-
Notifications
You must be signed in to change notification settings - Fork 13
Description
Hello, I’m interested in the sequence parallel part of the code, but I have some questions regarding its behavior.
In the code snippet:
if max_seq_length <= max_tokens_per_device:
# take the seq length field and only retain seq lengths with indices that are valid for this rank
seq_indices = seq_lengths.cumsum(-1)
seq_indices = seq_indices[(seq_indices < end_index) & (seq_indices >= start_index)]
start_index_tensor = torch.tensor([start_index], device=seq_indices.device)
end_index_tensor = torch.tensor([end_index], device=seq_indices.device)
seq_lengths = seq_indices.diff(prepend=start_index_tensor, append=end_index_tensor)
seq_lengths = seq_lengths[seq_lengths > 0]

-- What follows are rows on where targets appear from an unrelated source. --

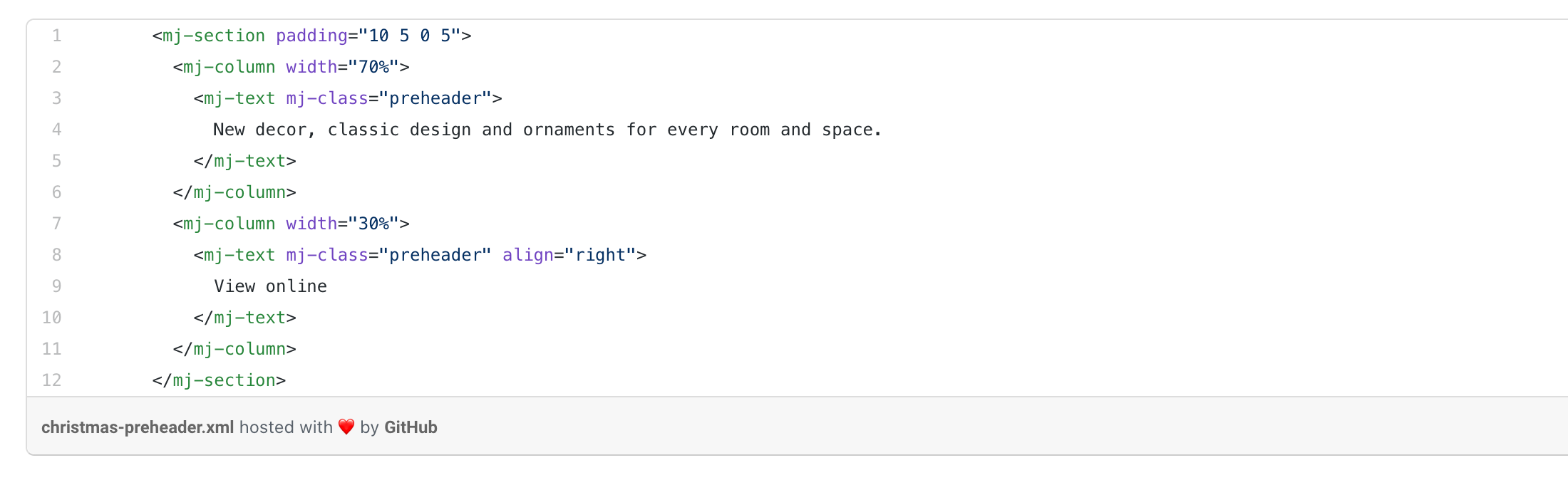Click the 'View online' text in code
Screen dimensions: 1568x480
270,286
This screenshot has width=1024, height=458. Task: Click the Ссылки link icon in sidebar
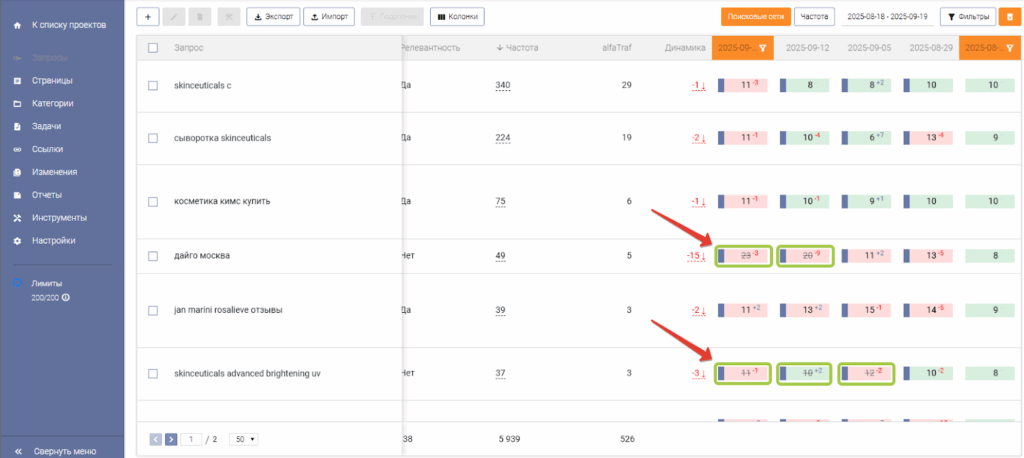[x=17, y=150]
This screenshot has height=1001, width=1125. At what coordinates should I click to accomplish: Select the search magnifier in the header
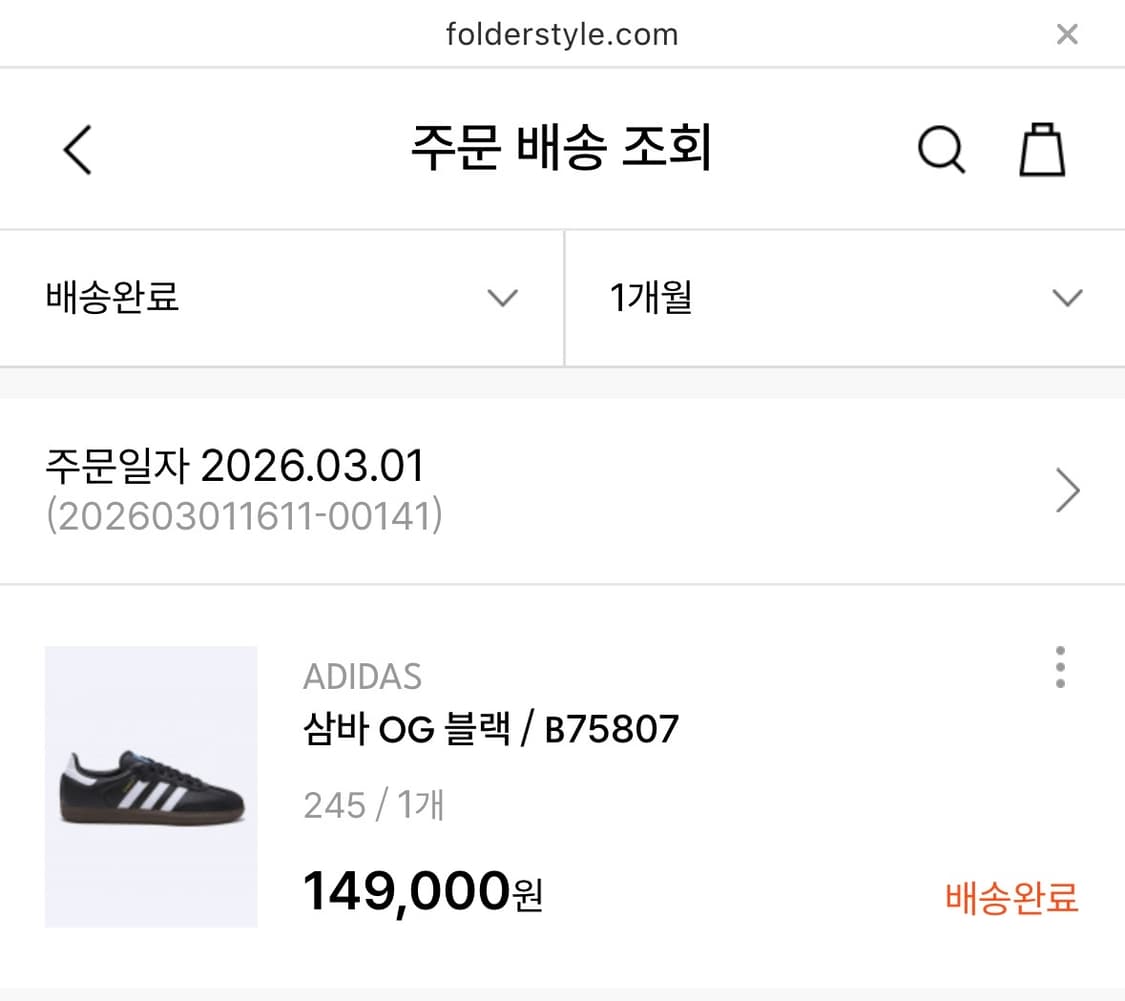[941, 149]
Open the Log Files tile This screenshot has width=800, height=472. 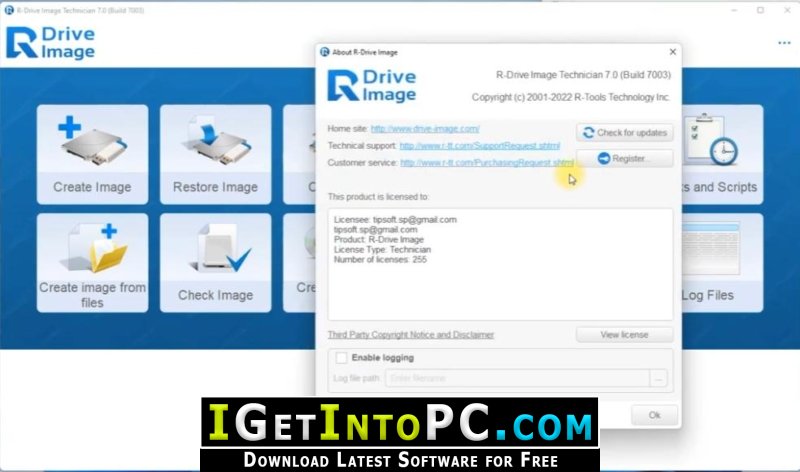click(x=722, y=263)
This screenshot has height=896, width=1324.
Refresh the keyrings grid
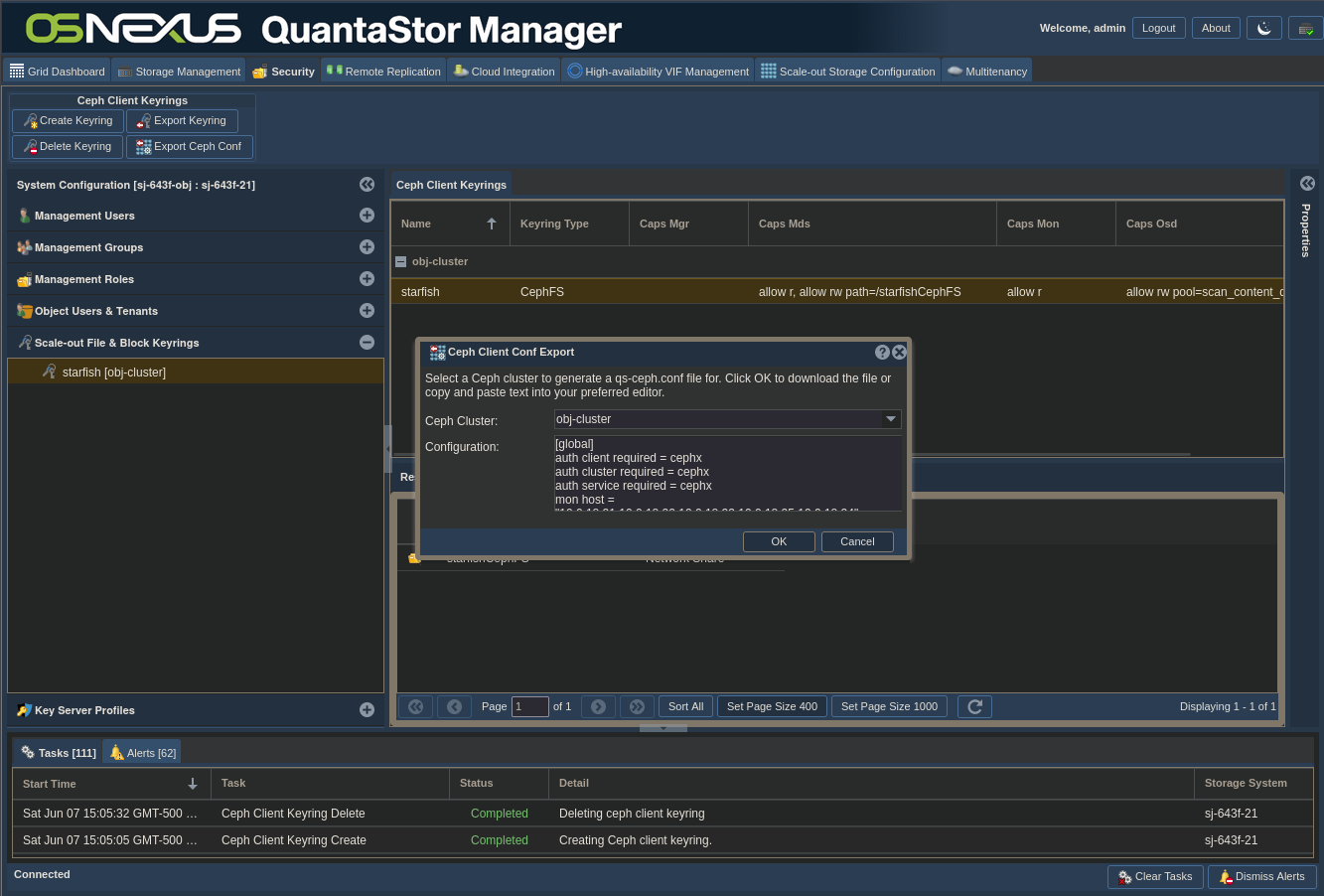point(974,706)
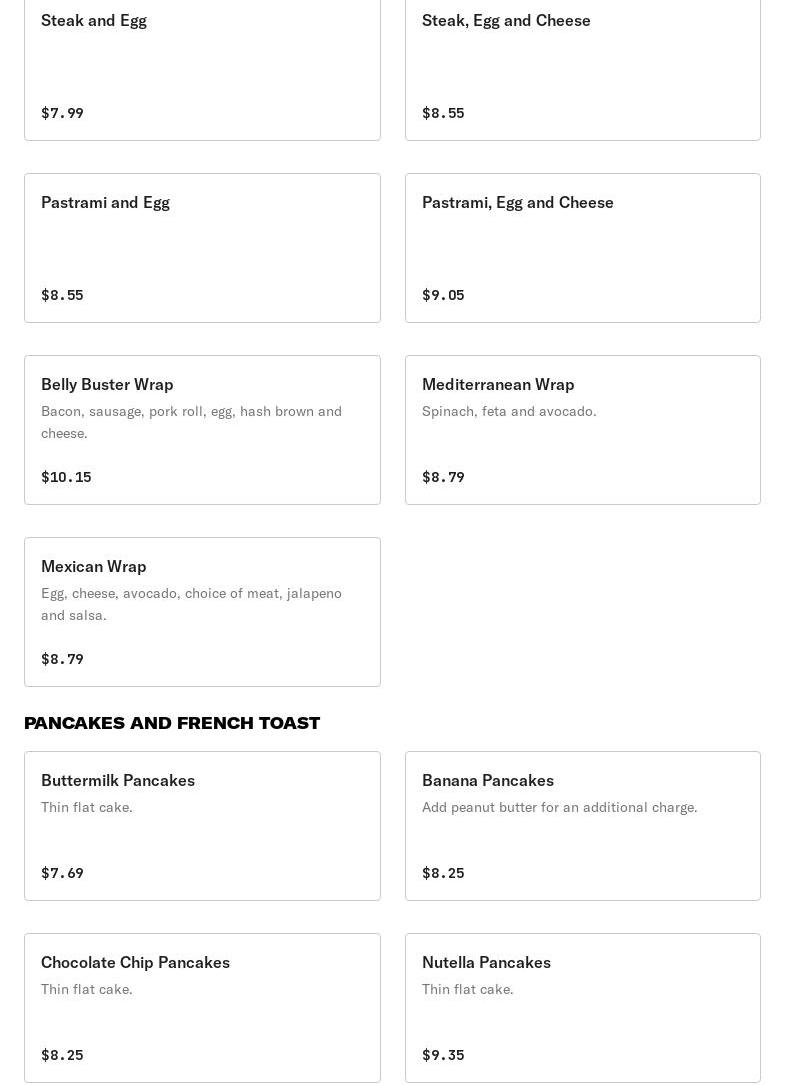Open Pastrami, Egg and Cheese item
785x1085 pixels.
(583, 248)
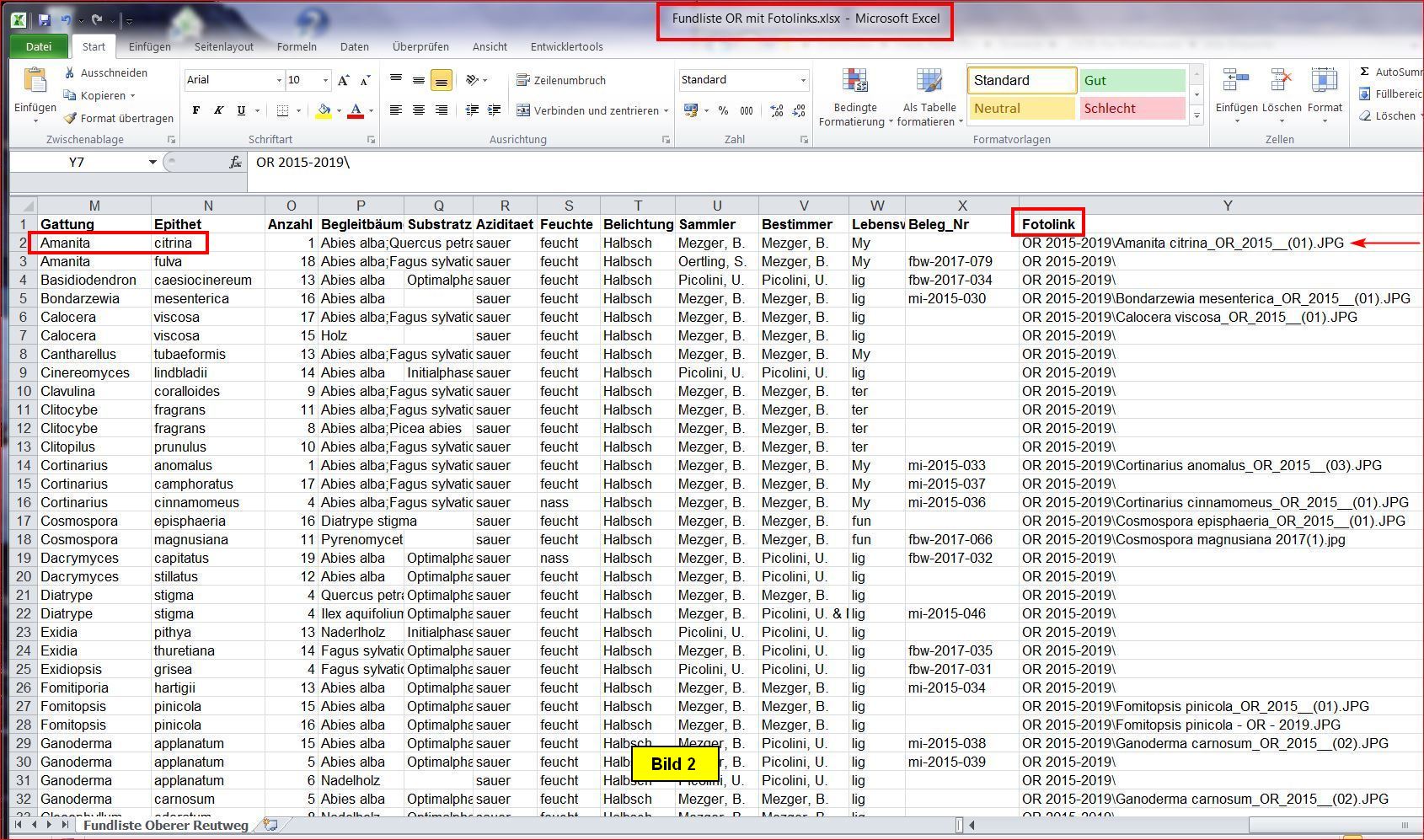Click the Format übertragen paintbrush icon

pos(70,118)
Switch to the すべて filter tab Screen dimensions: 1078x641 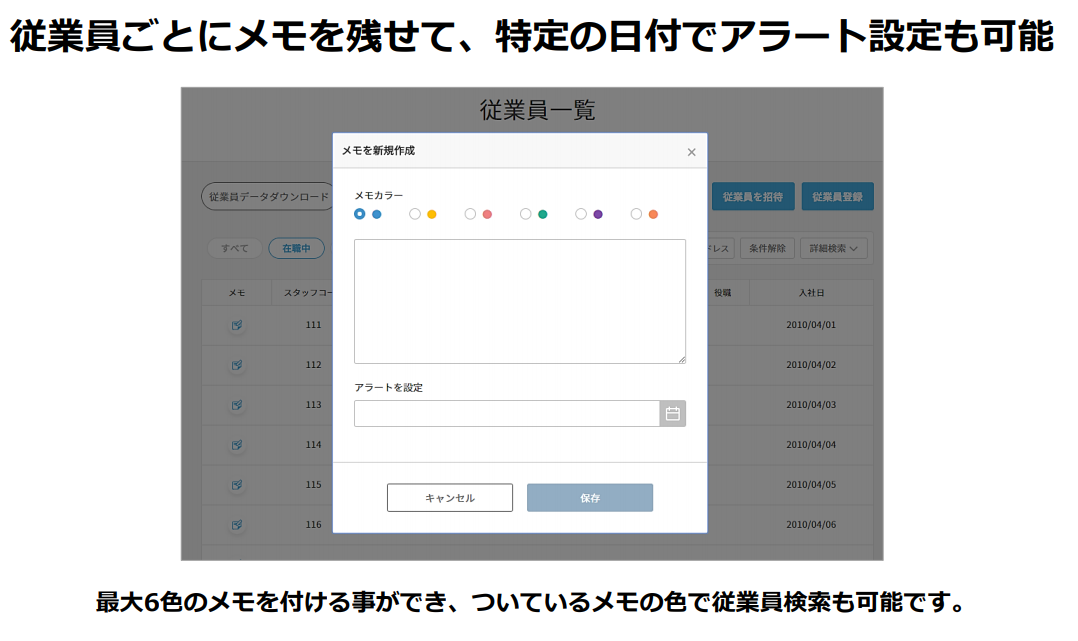(x=235, y=249)
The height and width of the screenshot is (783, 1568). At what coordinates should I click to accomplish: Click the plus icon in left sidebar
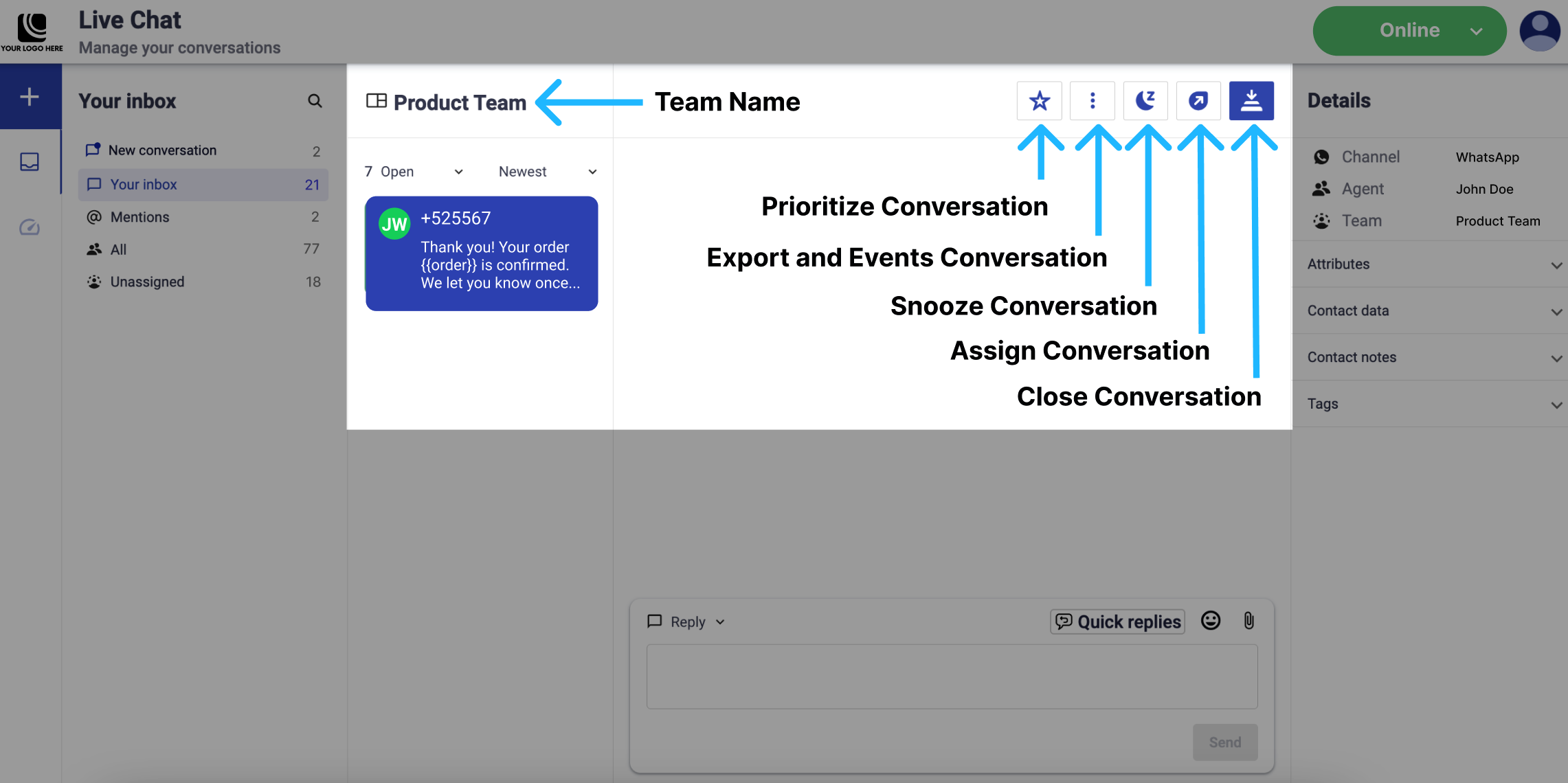(x=30, y=97)
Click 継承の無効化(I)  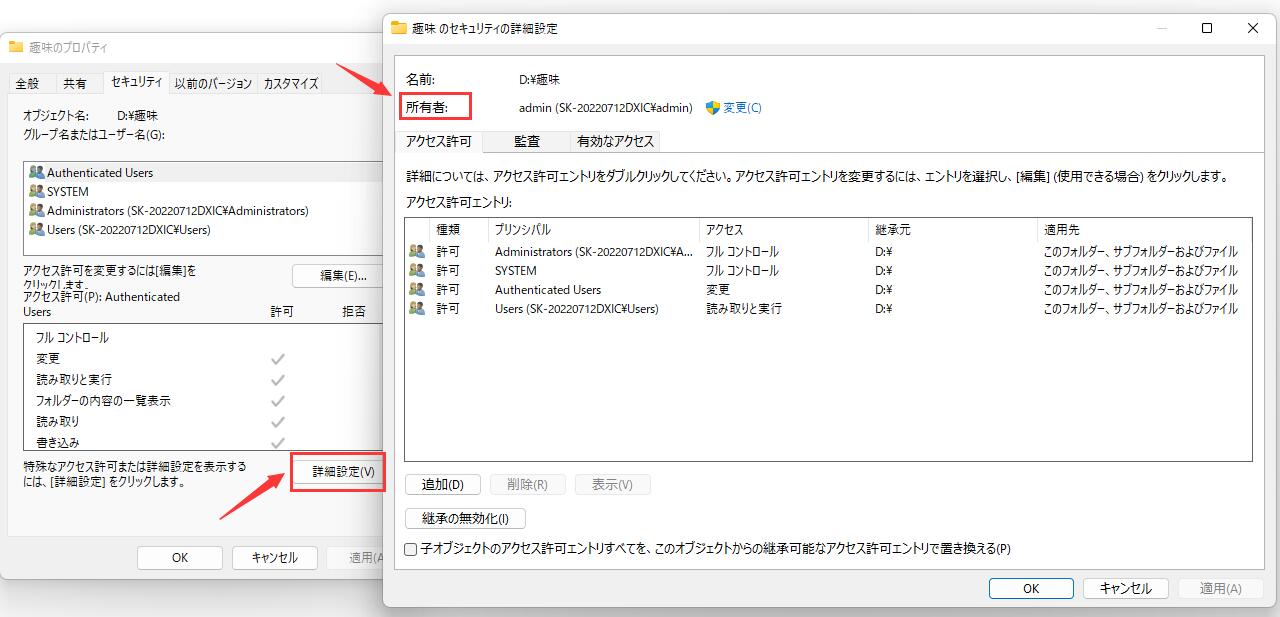tap(464, 519)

inputs["seq_lengths"] = seq_lengths
inputs["seq_parallel_group"] = None
I believe there might be a bug. Specifically, when batch_size > 1 and sequence_num > 1, even if a sequence’s length is smaller than max_tokens_per_device, it can still be distributed across multiple devices. Without sequence parallelism (SP) enabled, this could lead to incorrect attention computation.
For example, if seq_lengths = [19, 28, 24, 12, 25, 8, 4, 8] and we use 4 GPUs for parallelism, each GPU can be allocated a sequence length of 32. However, the second sequence (length 28) might get split across gpu-0 and gpu-1, leading to inconsistent results without sp.
Could you please provide more clarification on this? Thank you!